RC (Read Continuous) bit

0      A read continuous (RC) bit set to zero specifies that error recovery operations that cause delays are acceptable during the data transfer. Data shall not be fabricated.

1      An RC bit set to one specifies the device server shall transfer the entire requested length of data without adding  delays to perform error recovery procedures. This implies that the device server may send data that is erroneous or  fabricated in order to maintain a continuous flow of data. The device server shall assign priority to the RC bit over  conflicting bits within this byte.

Note.      Fabricated data may be data already in a buffer or any other vendor-specific data. The RC bit may

be used in image processing, audio, or video applications.

EER (Enable Early Recovery) bit

1      An enable early recovery (EER) bit set to one specifies that the device server shall use the most expedient form of  error recovery first.

  0      An EER bit set to zero specifies that the device server shall use an error recovery procedure that minimizes the risk of error mis-detection or mis-correction. This bit only applies to data error recovery and it does not affect positioning  retries.

Note.      An EER bit set to one may imply an increase in the probability of error mis-detection or mis-correction. An EER bit set to zero allows the specified retry limit to be exhausted prior to using error correction codes.

PER (Post Error) bit

1      A post error (PER) bit set to one specifies that if a recovered read error occurs during a command performing a read  or write operation, then the device server shall terminate the command with CHECK CONDITION status with the sense key set to RECOVERED ERROR. If the DTE bit is set to one, then the PER bit shall be set to one

0      A PER bit set to zero specifies that if a recovered read error occurs during a command performing a read or write operation, then the device server shall perform error recovery procedures within the limits established by the error  recovery parameters and only terminate the command with CHECK CONDITION status if the error becomes uncorrectable based on the established limits.

DTE (Data Terminate On Error) bit

1      A data terminate on error (DTE) bit set to one specifies that the device server shall terminate the data-in or data-out buffer transfer upon detection of a recovered error.

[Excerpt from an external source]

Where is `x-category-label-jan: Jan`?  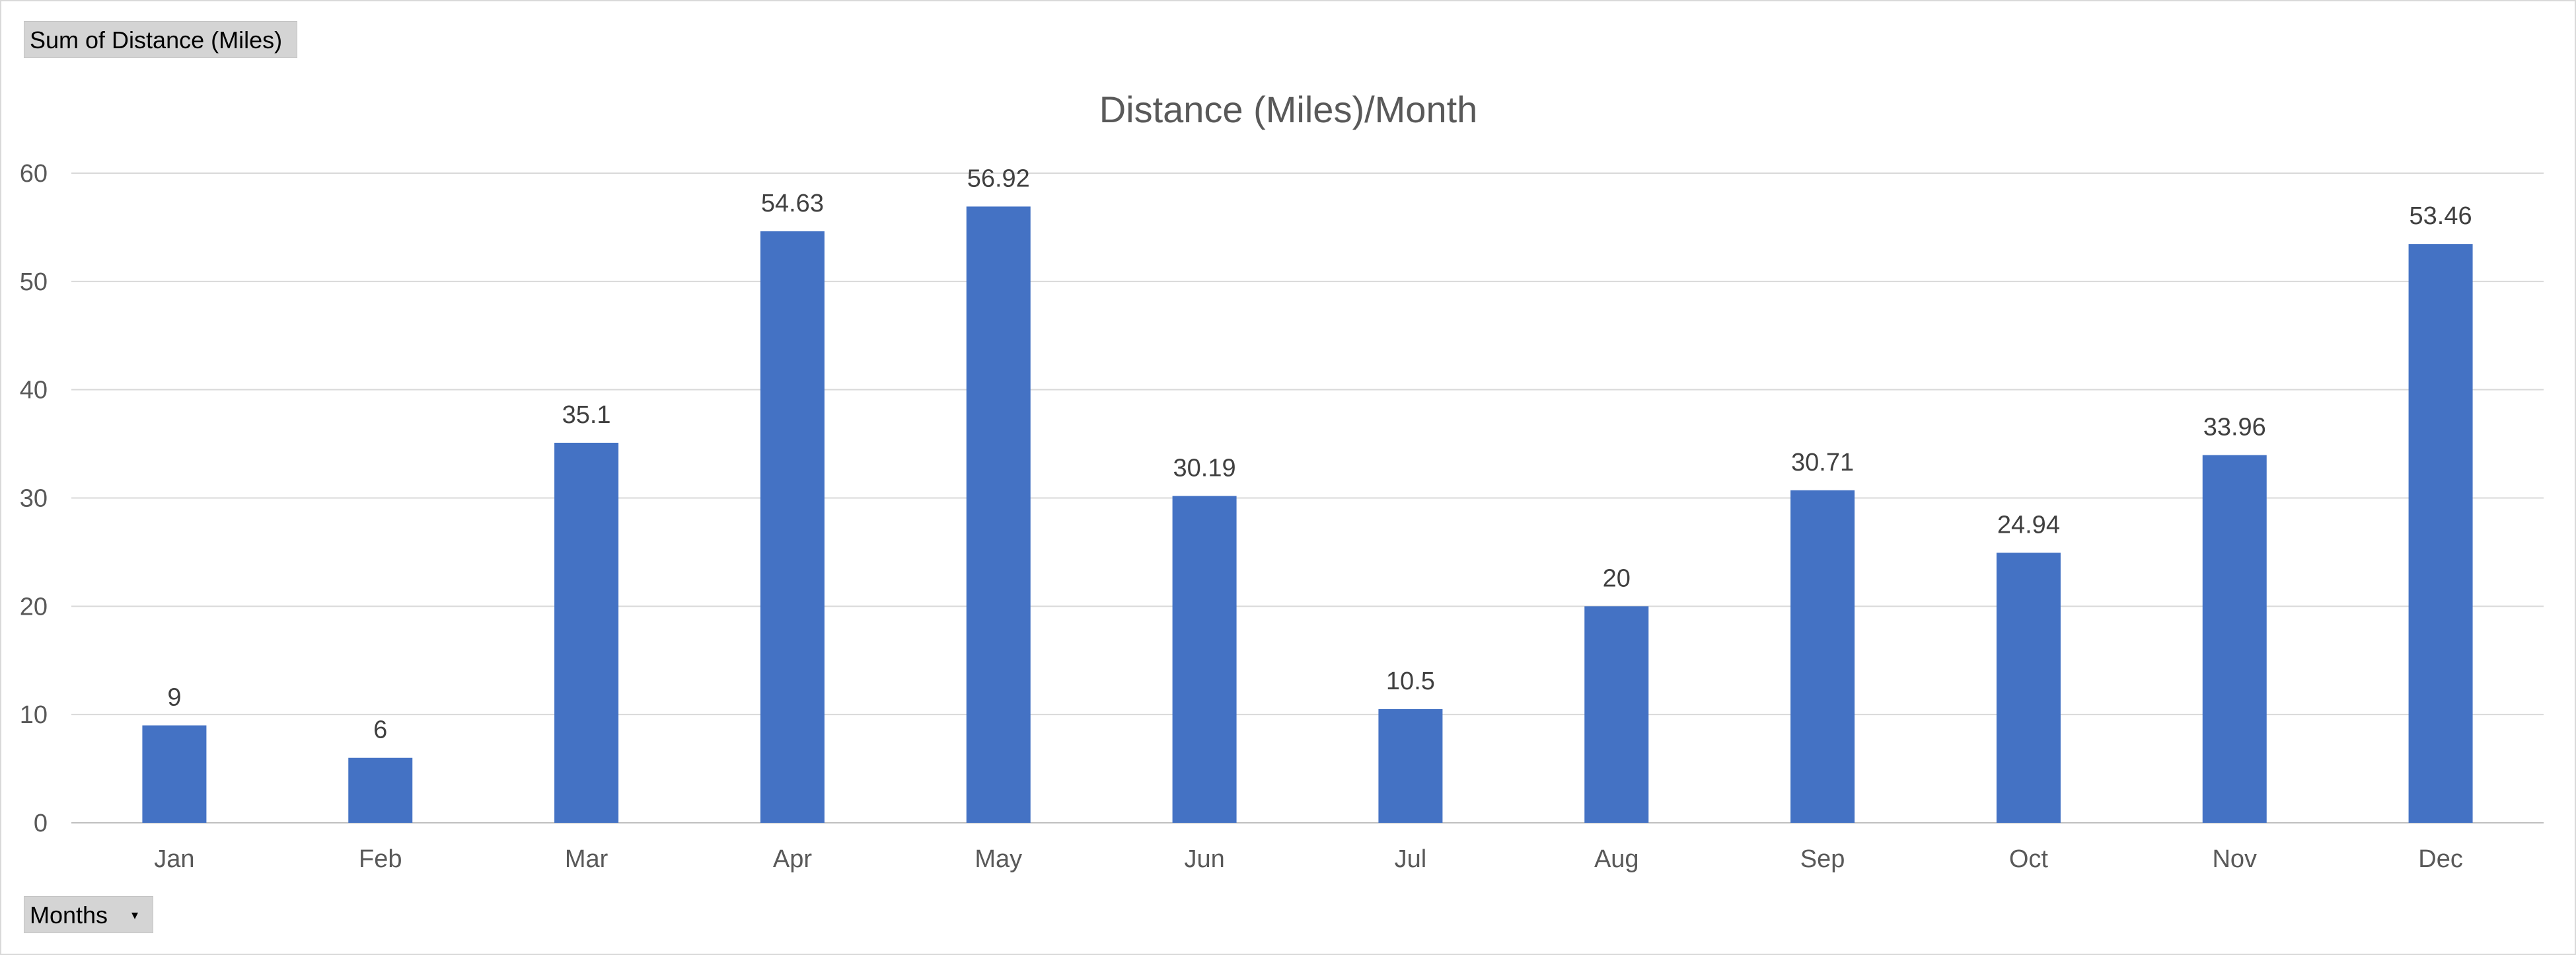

0      A DTE bit set to zero specifies that the device server shall not terminate the data-in or data-out buffer transfer upon detection of a recovered error.

DCR (Disable Correction) bit

1     A disable correction (DCR) bit set to one specifies that ECC shall not be used for data error recovery.

0     A DCR bit set to zero allows the use of ECC for data error recovery. If the EER bit is set to one, the DCR bit shall be  set to zero.

The combinations of the error recovery bits (i.e., the EER bit, the PER bit, the DTE bit, and the DCR bit) are

explained in the tables below.

Recommended Settings

To allow the drive to try everything at its disposal to read all the data that it can we recommend the following settings:

TB = 1, RC = 0, EER = 0, PER = 0, DTE = 0, DCR = 0

Set the Read Retry Count and the Recovery Time to the highest number the drive allows.

 

 

Copying data from the problem drive

We will use the STB Suite Original Mode Media Duplication function to copy data from the problem drive onto a new drive.

This function is accessed via the Original Mode Disk->Media Duplication menu choice


The most important setting for this function is the Ignore Errors check box. Checking this box will allow the duplication process to continue if there are any errors.

The Start and End Block fields allow you to specify a block range to copy, the default (End Block = -1) defines the copy to start at the first block and continue through to the last block on the source (problem) drive.

Use the drop-down button to select your source drive. This will be the problem drive that you are trying to recover data from. Then select one or more destination drives from the Destination Devices field.

When using the Media Duplication function for data recovery it is usually not useful to do checksum verification.

Start the copy process by clicking the Start Copy button, watch the progress in the Copy Progress fields, keep your fingers crossed and hope for the best!